Fracture Toughness- and Hardness-Dependent Polishing Wear of Silicon Nitride Ceramics

Abstract
Production ball grinding and polishing apparatus were employed as tribometers. The volumetric wear rates of near-net-shape silicon nitride (Si3N4) ceramic ball blanks and the sphericity of the final-polished bearing balls were used to examine the premises that only homogeneous Si3N4 with isotropic structural integrity can be converted into precision balls, and that the abrasive or polishing wear rate of the materials is inversely proportional to Klc 3/4·Hv 1/2 (the Evans-Wilshaw wear relationship).

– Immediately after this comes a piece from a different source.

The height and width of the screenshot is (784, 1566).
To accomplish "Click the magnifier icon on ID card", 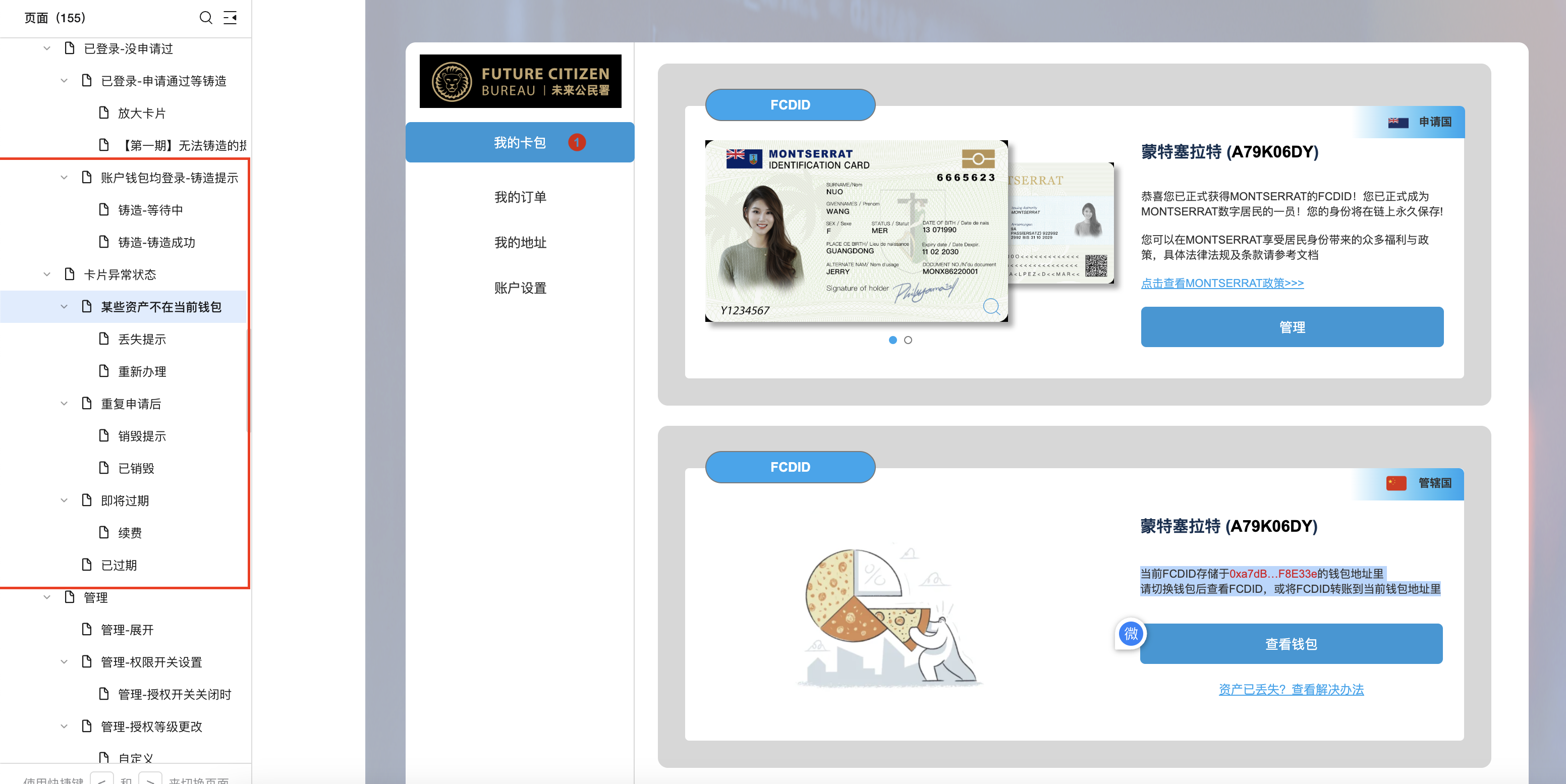I will click(991, 306).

One hot-pressed (HP) and five hot-isostatically-pressed (HIP) silicon nitride ceramics were processed into 1.27 cm (0.5 in.) diameter bearing balls under identical preparatory conditions, after having determined the hardness (Hv) and fracture toughness (Klc) of the ball stocks by Vickers indentation and crack-tip-extension-indicated Klc measurements. The volume removed from the ground and polished balls was monitored periodically until the desired ball diameter was reached. The actual volumetric wear rates, y in units of m3/s, linearized over the periods of constant grinding load and plotted as a function of each x = 1/(Klc 3/4 · Hv 1/2), yielded the equation y = 4.26 · 10−9x −7.45 · 10−12, with a correlation coefficient of 0.935. The corresponding wear rates represented by the slopes of the regression-analyzed volume loss data resulted in the near-identical equation of y = 4.26 · 10−9 x − 7.50 · 10−12, with a correlation coefficient of 0.876. These excellent curve-fits, combined with the results of diametral metrology of each processed bearing ball confirmed that a) only isotropic HIP-Si3N4 could be polished into 1.27 cm (0.5 in.) diameter precision-spherical rolling elements, and b) the Evans-Wilshaw wear relationship was an excellent predictor of the abrasive (polishing) wear of silicon nitride ball ceramics.